Since this trend is unlikely to change, we should probably make the best of it.
Consider this: The two seniors caught in flagrante delicto have already been lionized by at least half the online commentators. “If they were my grandparents, I would be PROUD,” wrote one. “This is what family legends are made of,” echoed another. “I have just found my two new idols,” gushed a third.
That the backseat lovers, according to those at the restaurant, carried on for nearly 30 minutes and looked much younger than their actual years only enhances the story. (And doubles the county’s annual quota of fame).
So is there something in our foothill air or in the Tuolumne Utilities District ditch water we drink that enhances libido? If so, let’s get the Visitors Bureau and Economic Development Authority on it.
Touting Tuolumne County as the headwaters of a fountain of sexual youth could, pardon the expression, pump millions of dollars into our economy.
But maybe it was just the chicken.
“Some people are saying it has magical properties,” laughed Rachael Shevlin, owner of Doc’s Barbecue and Burgers on Sonora’s Stockton Street.
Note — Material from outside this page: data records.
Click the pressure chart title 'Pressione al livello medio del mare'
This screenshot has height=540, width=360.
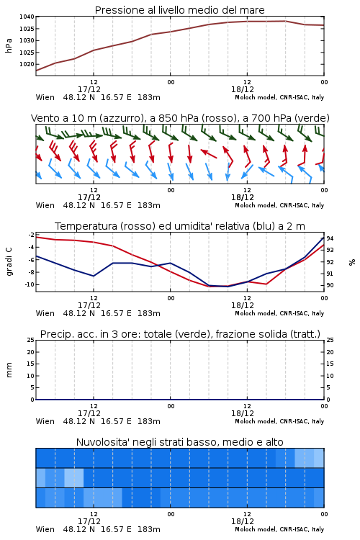(x=179, y=10)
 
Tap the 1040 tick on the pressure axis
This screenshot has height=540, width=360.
(x=27, y=17)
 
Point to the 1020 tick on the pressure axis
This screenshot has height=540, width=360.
(x=27, y=64)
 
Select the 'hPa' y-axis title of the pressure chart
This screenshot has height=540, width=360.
(x=9, y=45)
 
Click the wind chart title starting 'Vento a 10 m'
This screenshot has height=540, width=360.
(x=180, y=119)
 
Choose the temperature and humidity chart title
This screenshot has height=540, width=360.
(x=180, y=226)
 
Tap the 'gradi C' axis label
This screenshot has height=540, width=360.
(x=9, y=262)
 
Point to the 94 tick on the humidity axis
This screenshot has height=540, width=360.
(x=330, y=238)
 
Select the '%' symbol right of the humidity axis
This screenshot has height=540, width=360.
(x=352, y=262)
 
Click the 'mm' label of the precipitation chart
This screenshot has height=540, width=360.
(x=9, y=370)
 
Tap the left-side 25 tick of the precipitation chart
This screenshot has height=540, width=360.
(x=31, y=341)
Doc’s, of course, is where the soon-to-be-passionate couple met.
“They both ordered chicken,” said Shevlin, who wasn’t at all bothered that the sweethearts were hitting it off. Until, that is, they paid up, retreated to the woman’s Taurus, and didn’t have the time, inclination or discretion to drive five minutes to an even slightly more secluded venue.
“I called the police,” Shevlin confessed. “I mean, they were parked right out front and people were looking out from the restaurant and going, ‘WHHAAT?’ With customers coming in and going, I had no choice.”
Since then, the incident has been a nonstop topic of conversation at Doc’s and, Shevlin says, has brought in more than a few new customers. One driver heading south from Oroville detoured miles out of his way to see the restaurant – and eat the chicken.
Which just might drive would-be diners, lovers, and strangers in the night (or day) to other local restaurants. And a few of them just might – as the couple in question did not – take advantage of one of our many comfortable, cozy and private motels. They might then stay another day to browse and spend in our charming shops.
Given the potential economic stimulus the parking-lot lovers may bring to our community, I urge the district attorney to drop all charges.
Instead we should offer them a token of our appreciation. Like, perhaps, a gift certificate for a night – or an afternoon – at the local Best Western.
Chris Bateman, 66, is a journalist based in Sonora, California, where over the past 40 years he has covered everything under the Central Sierra sun.